- Opening Delimiter -
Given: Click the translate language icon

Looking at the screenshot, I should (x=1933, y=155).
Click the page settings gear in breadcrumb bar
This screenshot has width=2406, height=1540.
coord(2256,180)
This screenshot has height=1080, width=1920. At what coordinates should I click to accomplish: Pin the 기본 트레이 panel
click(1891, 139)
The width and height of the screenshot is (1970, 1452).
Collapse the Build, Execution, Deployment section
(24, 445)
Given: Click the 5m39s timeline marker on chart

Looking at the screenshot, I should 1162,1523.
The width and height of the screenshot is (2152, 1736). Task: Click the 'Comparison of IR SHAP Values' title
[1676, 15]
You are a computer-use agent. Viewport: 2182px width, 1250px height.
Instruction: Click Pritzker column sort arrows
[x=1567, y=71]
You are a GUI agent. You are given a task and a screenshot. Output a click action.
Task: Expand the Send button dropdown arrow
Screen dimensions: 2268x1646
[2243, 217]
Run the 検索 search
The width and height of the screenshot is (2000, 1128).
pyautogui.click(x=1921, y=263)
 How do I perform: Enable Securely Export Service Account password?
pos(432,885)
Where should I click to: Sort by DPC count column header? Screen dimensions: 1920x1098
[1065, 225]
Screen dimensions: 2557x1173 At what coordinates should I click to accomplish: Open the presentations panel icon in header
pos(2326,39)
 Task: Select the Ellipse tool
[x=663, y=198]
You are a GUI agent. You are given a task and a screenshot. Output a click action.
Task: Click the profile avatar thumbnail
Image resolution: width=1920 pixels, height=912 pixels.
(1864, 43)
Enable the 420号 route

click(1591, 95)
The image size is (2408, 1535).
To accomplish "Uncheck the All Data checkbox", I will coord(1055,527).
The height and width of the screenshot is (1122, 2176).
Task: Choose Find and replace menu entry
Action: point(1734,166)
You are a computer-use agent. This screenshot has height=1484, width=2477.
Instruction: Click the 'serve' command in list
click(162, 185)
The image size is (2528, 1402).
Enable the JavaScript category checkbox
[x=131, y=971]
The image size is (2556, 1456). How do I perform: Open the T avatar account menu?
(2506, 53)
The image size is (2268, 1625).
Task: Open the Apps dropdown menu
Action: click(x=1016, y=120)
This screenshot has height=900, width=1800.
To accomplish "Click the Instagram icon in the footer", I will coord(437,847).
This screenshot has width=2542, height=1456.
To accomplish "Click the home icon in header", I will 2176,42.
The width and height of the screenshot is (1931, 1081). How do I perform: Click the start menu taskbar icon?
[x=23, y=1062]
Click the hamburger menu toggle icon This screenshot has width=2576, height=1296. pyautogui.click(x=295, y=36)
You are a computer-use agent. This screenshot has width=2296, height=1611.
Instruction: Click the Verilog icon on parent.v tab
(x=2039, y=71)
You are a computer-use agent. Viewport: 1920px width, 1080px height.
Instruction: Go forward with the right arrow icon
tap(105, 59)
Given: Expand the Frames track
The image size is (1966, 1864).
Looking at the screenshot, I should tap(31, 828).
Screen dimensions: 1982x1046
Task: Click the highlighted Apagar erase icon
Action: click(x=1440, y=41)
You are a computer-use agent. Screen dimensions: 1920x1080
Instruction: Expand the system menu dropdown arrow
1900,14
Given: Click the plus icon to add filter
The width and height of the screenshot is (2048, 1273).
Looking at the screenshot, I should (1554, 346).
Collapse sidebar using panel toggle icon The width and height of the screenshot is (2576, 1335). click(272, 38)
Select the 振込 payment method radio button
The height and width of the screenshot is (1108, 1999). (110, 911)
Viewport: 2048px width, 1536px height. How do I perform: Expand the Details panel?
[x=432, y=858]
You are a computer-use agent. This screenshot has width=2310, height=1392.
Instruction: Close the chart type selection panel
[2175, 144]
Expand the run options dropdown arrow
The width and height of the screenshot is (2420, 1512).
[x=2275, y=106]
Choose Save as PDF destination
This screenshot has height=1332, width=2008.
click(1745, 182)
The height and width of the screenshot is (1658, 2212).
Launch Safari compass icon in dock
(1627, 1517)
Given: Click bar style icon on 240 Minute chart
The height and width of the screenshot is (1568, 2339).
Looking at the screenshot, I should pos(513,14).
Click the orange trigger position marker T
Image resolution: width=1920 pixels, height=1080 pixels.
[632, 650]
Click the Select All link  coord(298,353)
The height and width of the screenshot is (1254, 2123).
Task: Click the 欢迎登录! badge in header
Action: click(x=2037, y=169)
- Closing Delimiter -
**WHAT THE TASK REQUIRES:**
A verbatim copy of every record is what you should return.

**THE ANSWER:**
Given: Click the translate language icon

Looking at the screenshot, I should (x=1933, y=155).
Click the page settings gear in breadcrumb bar
This screenshot has width=2406, height=1540.
coord(2256,180)
This screenshot has height=1080, width=1920. At what coordinates should I click to accomplish: Pin the 기본 트레이 panel
click(1891, 139)
The width and height of the screenshot is (1970, 1452).
Collapse the Build, Execution, Deployment section
(24, 445)
Given: Click the 5m39s timeline marker on chart

Looking at the screenshot, I should 1162,1523.
The width and height of the screenshot is (2152, 1736). Task: Click the 'Comparison of IR SHAP Values' title
[1676, 15]
You are a computer-use agent. Viewport: 2182px width, 1250px height.
Instruction: Click Pritzker column sort arrows
[x=1567, y=71]
You are a GUI agent. You are given a task and a screenshot. Output a click action.
Task: Expand the Send button dropdown arrow
Screen dimensions: 2268x1646
[2243, 217]
Run the 検索 search
The width and height of the screenshot is (2000, 1128).
pyautogui.click(x=1921, y=263)
 How do I perform: Enable Securely Export Service Account password?
pos(432,885)
Where should I click to: Sort by DPC count column header? Screen dimensions: 1920x1098
[1065, 225]
Screen dimensions: 2557x1173 At what coordinates should I click to accomplish: Open the presentations panel icon in header
pos(2326,39)
 Task: Select the Ellipse tool
[x=663, y=198]
You are a GUI agent. You are given a task and a screenshot. Output a click action.
Task: Click the profile avatar thumbnail
Image resolution: width=1920 pixels, height=912 pixels.
(1864, 43)
Enable the 420号 route

click(1591, 95)
The image size is (2408, 1535).
To accomplish "Uncheck the All Data checkbox", I will coord(1055,527).
The height and width of the screenshot is (1122, 2176).
Task: Choose Find and replace menu entry
Action: point(1734,166)
You are a computer-use agent. This screenshot has height=1484, width=2477.
Instruction: Click the 'serve' command in list
click(162, 185)
The image size is (2528, 1402).
Enable the JavaScript category checkbox
[x=131, y=971]
The image size is (2556, 1456). How do I perform: Open the T avatar account menu?
(2506, 53)
The image size is (2268, 1625).
Task: Open the Apps dropdown menu
Action: click(x=1016, y=120)
This screenshot has height=900, width=1800.
To accomplish "Click the Instagram icon in the footer", I will coord(437,847).
This screenshot has width=2542, height=1456.
To accomplish "Click the home icon in header", I will 2176,42.
The width and height of the screenshot is (1931, 1081). How do I perform: Click the start menu taskbar icon?
[x=23, y=1062]
Click the hamburger menu toggle icon This screenshot has width=2576, height=1296. pyautogui.click(x=295, y=36)
You are a computer-use agent. This screenshot has width=2296, height=1611.
Instruction: Click the Verilog icon on parent.v tab
(x=2039, y=71)
You are a computer-use agent. Viewport: 1920px width, 1080px height.
Instruction: Go forward with the right arrow icon
tap(105, 59)
Given: Expand the Frames track
The image size is (1966, 1864).
Looking at the screenshot, I should tap(31, 828).
Screen dimensions: 1982x1046
Task: Click the highlighted Apagar erase icon
Action: click(x=1440, y=41)
You are a computer-use agent. Screen dimensions: 1920x1080
Instruction: Expand the system menu dropdown arrow
1900,14
Given: Click the plus icon to add filter
The width and height of the screenshot is (2048, 1273).
Looking at the screenshot, I should (1554, 346).
Collapse sidebar using panel toggle icon The width and height of the screenshot is (2576, 1335). click(272, 38)
Select the 振込 payment method radio button
The height and width of the screenshot is (1108, 1999). (110, 911)
Viewport: 2048px width, 1536px height. How do I perform: Expand the Details panel?
[x=432, y=858]
You are a computer-use agent. This screenshot has width=2310, height=1392.
Instruction: Close the chart type selection panel
[2175, 144]
Expand the run options dropdown arrow
The width and height of the screenshot is (2420, 1512).
[x=2275, y=106]
Choose Save as PDF destination
This screenshot has height=1332, width=2008.
click(1745, 182)
The height and width of the screenshot is (1658, 2212).
Launch Safari compass icon in dock
(1627, 1517)
Given: Click bar style icon on 240 Minute chart
The height and width of the screenshot is (1568, 2339).
Looking at the screenshot, I should pos(513,14).
Click the orange trigger position marker T
Image resolution: width=1920 pixels, height=1080 pixels.
[632, 650]
Click the Select All link  coord(298,353)
The height and width of the screenshot is (1254, 2123).
Task: Click the 欢迎登录! badge in header
Action: click(x=2037, y=169)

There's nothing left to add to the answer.